[WHAT TO WORK ON]
Beneath this line is the data. Output exactly the lines from the line with "The height and width of the screenshot is (760, 1568)." to the line with "has width=1237, height=952.", both ends included, and nothing more.

- - - -

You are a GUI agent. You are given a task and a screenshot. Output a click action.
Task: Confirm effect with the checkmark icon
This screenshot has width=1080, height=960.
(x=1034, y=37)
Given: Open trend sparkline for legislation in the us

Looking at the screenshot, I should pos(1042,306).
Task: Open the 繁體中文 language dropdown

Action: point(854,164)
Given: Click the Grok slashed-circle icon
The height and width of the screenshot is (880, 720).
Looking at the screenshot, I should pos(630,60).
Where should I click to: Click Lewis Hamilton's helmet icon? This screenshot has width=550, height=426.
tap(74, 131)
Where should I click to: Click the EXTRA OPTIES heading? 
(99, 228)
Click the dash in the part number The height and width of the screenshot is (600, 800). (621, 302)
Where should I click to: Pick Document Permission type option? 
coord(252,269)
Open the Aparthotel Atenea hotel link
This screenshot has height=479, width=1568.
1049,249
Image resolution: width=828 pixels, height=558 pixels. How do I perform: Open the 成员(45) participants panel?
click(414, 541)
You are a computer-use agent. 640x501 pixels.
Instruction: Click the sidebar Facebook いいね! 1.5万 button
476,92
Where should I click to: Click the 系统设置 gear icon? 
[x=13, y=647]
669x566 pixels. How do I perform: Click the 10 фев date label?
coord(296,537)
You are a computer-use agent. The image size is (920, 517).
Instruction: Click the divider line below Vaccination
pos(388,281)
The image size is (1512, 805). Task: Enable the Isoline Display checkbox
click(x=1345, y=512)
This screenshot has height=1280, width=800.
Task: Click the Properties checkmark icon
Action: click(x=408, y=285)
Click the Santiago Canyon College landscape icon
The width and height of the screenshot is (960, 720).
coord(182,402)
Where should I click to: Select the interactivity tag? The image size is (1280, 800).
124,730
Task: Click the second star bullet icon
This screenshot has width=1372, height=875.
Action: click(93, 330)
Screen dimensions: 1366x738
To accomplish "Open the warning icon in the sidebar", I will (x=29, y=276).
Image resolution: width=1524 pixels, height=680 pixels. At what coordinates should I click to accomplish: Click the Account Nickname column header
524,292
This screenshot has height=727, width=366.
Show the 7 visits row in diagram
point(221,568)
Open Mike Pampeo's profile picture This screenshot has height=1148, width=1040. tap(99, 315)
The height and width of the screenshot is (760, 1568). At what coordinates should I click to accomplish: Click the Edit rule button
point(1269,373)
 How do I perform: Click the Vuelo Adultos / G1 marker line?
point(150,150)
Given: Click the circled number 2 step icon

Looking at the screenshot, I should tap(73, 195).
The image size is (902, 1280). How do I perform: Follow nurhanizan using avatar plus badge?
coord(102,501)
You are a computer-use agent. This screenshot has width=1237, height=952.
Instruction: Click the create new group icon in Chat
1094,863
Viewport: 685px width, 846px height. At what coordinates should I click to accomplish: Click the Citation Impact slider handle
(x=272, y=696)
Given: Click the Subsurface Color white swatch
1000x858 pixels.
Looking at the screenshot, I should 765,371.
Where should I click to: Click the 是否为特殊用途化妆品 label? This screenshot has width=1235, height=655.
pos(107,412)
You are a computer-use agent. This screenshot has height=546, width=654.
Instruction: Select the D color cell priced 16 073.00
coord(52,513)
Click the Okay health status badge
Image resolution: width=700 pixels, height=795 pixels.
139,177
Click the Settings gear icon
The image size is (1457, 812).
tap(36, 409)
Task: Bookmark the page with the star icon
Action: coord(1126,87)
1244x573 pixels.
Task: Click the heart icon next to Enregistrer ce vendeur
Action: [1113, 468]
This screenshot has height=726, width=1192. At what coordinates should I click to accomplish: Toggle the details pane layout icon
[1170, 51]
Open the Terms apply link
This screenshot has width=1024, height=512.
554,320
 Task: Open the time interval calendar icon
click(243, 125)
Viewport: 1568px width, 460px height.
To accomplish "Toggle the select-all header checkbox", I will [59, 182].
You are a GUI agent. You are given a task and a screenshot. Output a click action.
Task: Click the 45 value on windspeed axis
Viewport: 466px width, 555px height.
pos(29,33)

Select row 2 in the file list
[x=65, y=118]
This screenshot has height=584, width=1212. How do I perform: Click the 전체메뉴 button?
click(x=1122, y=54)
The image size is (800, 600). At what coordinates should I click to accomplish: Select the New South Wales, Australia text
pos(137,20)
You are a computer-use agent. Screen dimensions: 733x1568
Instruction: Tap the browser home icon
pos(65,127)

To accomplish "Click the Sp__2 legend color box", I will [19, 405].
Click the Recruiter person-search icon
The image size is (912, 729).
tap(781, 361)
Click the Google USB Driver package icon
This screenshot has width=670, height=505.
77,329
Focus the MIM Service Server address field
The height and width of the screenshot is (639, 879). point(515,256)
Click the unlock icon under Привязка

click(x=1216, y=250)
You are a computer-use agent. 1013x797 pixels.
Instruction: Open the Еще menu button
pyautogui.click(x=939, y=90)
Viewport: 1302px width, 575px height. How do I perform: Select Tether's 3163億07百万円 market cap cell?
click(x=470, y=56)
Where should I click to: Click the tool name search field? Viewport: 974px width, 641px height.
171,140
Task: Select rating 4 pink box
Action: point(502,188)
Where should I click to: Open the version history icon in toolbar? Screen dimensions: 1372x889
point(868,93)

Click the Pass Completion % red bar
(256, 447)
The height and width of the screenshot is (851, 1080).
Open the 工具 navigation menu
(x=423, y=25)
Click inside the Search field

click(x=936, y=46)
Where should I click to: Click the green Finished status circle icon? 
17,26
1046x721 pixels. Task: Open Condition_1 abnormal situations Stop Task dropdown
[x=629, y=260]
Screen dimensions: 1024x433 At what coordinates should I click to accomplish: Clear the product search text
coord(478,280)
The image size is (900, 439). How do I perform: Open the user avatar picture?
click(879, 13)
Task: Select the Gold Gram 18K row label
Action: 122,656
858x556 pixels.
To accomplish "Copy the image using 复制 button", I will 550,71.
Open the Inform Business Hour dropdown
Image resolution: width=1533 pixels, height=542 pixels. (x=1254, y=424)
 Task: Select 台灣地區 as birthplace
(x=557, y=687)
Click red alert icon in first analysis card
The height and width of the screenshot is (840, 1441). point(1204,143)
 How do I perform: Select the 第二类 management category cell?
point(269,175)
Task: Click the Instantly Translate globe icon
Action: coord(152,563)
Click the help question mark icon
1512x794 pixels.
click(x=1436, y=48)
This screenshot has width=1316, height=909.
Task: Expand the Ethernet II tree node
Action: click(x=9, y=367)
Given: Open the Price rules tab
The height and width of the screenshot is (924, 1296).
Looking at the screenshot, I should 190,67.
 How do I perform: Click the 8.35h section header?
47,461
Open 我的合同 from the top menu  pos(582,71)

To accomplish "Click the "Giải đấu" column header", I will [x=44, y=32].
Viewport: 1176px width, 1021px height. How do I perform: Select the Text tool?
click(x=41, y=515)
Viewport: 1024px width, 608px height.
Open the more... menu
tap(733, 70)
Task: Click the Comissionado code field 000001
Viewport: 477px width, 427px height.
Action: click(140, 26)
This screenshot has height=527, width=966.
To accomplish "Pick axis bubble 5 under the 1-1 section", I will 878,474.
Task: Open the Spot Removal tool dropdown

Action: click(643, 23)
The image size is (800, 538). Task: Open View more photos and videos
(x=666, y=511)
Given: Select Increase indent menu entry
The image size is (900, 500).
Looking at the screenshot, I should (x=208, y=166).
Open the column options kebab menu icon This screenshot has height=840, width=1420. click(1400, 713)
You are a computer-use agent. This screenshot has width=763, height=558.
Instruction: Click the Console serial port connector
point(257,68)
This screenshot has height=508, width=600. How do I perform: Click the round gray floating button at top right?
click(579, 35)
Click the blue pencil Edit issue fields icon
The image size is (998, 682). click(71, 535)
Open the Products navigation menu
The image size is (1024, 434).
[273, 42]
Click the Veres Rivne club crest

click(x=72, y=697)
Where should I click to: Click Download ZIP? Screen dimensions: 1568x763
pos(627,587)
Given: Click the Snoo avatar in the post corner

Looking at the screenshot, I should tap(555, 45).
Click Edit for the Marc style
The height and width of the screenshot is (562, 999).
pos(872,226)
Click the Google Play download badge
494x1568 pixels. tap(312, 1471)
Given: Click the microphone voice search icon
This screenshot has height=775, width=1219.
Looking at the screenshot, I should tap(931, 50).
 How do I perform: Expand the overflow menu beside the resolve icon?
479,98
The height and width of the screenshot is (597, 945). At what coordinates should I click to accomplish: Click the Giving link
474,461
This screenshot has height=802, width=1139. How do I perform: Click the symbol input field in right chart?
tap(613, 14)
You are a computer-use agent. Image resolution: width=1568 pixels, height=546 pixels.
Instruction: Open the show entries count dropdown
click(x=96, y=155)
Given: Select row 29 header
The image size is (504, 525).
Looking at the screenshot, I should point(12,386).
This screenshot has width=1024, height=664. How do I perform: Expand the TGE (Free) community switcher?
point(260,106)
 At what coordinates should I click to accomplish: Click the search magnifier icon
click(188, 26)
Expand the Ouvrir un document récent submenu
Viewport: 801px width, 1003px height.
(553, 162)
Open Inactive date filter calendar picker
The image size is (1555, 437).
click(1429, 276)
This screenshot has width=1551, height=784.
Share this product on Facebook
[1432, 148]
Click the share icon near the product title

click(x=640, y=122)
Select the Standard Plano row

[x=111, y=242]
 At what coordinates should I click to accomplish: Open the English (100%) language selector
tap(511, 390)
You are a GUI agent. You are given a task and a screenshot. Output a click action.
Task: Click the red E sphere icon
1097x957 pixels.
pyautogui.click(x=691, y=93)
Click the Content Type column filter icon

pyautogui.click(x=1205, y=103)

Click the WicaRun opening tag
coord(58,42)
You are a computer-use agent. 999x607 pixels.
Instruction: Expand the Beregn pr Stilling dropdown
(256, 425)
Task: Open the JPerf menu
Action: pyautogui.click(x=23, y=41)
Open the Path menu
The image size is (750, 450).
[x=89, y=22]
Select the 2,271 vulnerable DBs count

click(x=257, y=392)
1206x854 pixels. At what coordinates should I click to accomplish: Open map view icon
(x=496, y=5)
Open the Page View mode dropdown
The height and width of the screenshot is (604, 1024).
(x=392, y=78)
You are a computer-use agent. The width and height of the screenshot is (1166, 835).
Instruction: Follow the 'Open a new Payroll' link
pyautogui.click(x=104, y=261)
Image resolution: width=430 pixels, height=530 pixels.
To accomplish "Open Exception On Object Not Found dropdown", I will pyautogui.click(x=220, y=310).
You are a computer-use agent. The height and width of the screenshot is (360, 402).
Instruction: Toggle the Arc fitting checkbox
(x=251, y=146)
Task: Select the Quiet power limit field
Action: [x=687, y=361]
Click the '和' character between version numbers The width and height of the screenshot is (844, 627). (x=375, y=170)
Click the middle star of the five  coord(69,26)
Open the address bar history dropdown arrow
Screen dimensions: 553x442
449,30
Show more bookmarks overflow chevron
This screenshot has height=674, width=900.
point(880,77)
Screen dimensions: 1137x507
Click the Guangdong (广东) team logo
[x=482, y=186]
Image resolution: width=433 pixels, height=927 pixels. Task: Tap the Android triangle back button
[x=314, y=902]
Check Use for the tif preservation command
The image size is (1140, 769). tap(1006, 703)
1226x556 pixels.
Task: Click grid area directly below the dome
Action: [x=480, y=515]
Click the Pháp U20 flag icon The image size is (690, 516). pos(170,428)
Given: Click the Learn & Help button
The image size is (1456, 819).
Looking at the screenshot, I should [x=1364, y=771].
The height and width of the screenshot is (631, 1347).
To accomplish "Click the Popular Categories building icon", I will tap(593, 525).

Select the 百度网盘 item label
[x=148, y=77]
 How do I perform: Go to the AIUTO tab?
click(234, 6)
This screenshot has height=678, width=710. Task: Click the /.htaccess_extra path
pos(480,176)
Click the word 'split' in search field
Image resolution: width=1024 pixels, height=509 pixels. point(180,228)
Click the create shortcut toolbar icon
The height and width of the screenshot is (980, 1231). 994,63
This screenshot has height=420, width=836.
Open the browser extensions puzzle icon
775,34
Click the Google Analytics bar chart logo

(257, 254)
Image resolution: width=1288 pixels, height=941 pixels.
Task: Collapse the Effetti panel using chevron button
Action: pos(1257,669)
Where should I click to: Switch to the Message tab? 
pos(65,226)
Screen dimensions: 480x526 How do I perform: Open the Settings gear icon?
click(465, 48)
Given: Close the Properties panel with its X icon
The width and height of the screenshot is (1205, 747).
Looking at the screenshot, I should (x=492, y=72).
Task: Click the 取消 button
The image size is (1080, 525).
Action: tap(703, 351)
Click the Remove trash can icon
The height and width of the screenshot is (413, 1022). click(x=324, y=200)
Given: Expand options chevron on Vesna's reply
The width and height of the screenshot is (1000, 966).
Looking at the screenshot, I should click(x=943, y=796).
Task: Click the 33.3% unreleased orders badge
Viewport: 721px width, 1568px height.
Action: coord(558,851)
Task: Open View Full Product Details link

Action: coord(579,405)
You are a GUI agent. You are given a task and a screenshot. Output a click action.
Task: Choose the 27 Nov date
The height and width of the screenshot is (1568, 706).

- - - -

[TASK RESULT]
The height and width of the screenshot is (760, 1568). At what coordinates should I click to accomplish: Click the Edit rule button
point(1269,373)
 How do I perform: Click the Vuelo Adultos / G1 marker line?
point(150,150)
Given: Click the circled number 2 step icon

Looking at the screenshot, I should tap(73, 195).
The image size is (902, 1280). How do I perform: Follow nurhanizan using avatar plus badge?
coord(102,501)
You are a computer-use agent. This screenshot has width=1237, height=952.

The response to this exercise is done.